If I sound like the press release, I do apologise, but this album really does exactly what it says on the tin. Not least when Stephen Fry recites fifty mostly made up words for snow while Bush chants encouragement from the sidelines. Other interludes include an ode to a yeti and the obligatory appearance of a snowman, which I think she fucks. No sign of Rolf, though. What a damn shame.
Standout track: ‘Snowed In At Wheeler Street’, a duet with Elton John.
PJ Harvey ‘Let England Shake’
Infamous I suppose for having also won this year’s Mercury music prize, her second to date and only female artist to have won twice et bloody cetera, the album itself is really rather good.
This has been described as a ‘war album’ and to a certain degree it is – much of the anger and passion in the music comes from what Polly Jean had researched about the wars in Iraq and Afghanistan. But Let England Shake transcends the confines of protest music and deals with the existential crisis of those participating in these wars, in the process examining the very soul of an entire nation.
Musically, too, Pol excels herself, experimenting as she does with ‘several different guitars’ and an autoharp (whatever one of those is), with her extraordinary voice running the gamut from ethereal to husky to all out yowling.
Some parts of this album are not exactly easy, with lyrics such as ‘What is the glorious fruit of our land? Its fruit is deformed children’, but this is not a ‘heavy’ album, just that rarest of things – a great piece of music with a message.
And , presented without comment: NME gave the album 10/10.
Standout track: ‘The Glorious Land’
Wild Beasts ‘Smother’
Now, this is the kind of album that’s going to be showing up on most magazine end of year lists. I’m told Wild Beasts are cool and what-not, but I couldn’t give a flying fuck. This album is simply a lot of fun.
Vocally, they beat the competition by opting out of the current trend for mumbling, droning or look-how-many-buttons-we-can-push-in-the-studio throwing voices crap, and instead let lead singer Hayden Thorpe’s dramatic falsetto guide you. (The fact that he sometimes sounds a bit like Morrissey can be off-putting to some – well, me – but then everyone else seems to love Mozza so who am I to disabuse you all?)

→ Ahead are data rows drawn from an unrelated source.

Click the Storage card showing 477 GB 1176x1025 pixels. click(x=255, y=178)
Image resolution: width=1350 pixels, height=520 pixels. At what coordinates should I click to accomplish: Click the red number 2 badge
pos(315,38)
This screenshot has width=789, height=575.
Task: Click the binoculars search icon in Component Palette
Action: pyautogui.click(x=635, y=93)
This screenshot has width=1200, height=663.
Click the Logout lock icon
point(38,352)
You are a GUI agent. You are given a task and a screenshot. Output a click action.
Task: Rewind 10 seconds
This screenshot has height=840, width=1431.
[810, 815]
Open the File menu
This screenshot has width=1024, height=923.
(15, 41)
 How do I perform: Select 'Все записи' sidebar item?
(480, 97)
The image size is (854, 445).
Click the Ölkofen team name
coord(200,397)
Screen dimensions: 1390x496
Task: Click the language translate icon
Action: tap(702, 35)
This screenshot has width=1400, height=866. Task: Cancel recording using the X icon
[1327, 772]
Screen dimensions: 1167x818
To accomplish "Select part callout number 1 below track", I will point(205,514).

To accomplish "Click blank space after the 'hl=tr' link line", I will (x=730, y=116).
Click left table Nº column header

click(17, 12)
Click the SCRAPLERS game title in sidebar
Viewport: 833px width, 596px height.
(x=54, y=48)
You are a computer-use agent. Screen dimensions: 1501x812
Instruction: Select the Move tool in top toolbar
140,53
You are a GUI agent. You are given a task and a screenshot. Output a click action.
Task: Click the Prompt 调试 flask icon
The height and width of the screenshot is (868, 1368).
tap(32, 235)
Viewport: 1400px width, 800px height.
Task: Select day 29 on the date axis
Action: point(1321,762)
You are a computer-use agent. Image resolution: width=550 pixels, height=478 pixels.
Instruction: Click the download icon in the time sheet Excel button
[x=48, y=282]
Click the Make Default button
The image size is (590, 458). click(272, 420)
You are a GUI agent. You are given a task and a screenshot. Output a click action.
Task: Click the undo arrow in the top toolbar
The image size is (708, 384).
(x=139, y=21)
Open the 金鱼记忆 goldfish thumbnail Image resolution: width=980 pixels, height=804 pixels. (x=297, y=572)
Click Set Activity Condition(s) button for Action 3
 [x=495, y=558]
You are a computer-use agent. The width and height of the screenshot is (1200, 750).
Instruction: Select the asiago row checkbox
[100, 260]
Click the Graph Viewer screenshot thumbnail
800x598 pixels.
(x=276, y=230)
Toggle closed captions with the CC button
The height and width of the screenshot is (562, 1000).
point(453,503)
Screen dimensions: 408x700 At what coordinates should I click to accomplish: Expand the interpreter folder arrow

There is of course a tangible 80s influence popping up here and there but, since these guys do it well, I’ll allow it, and actually most of the album is pretty pared down and, dare I say it…very sexy.
Standout track: Bed of Nails
Tori Amos ‘Night Of Hunters’
Oh, Tori. You either love her or hate her, and even those that profess to be her die-hard fans begin to spit fire at the mention of any of her post-1999 music. To be fair, whereas Tori carved a niche for herself as a piano-rock alt-goddess in the 90s she has spent the early years of this century upsetting her core fan base. Fair enough, Scarlet’s Walk was over-produced easy-listening, The Beekeeper’s earth-mother hippie stylings upset those that fell in love with the girl that sang about wanking off to the Bible, and the ‘sonic soundscapes’ of American Doll Posse and Abnormally Attracted To Sin got swallowed up on record and were only ever going to work if you heard them live. (I did, and they did.)
But I say that this is Tori’s best work in years. Perhaps it’s because the songs are based around pieces of classical music that have been re-worked into a 20th century song cycle that they seem to have liberated her from Jewel-hell and are much grander in scope and sound than most of her recent work . ‘Shattering Sea’ sounds like a stormy ocean, and describing as it does a relationship-ending altercation in the dead of night, is a deeply unsettling start to the album, while songs such as ‘Your Ghost’ are so heartbreakingly rendered that they move you to tears.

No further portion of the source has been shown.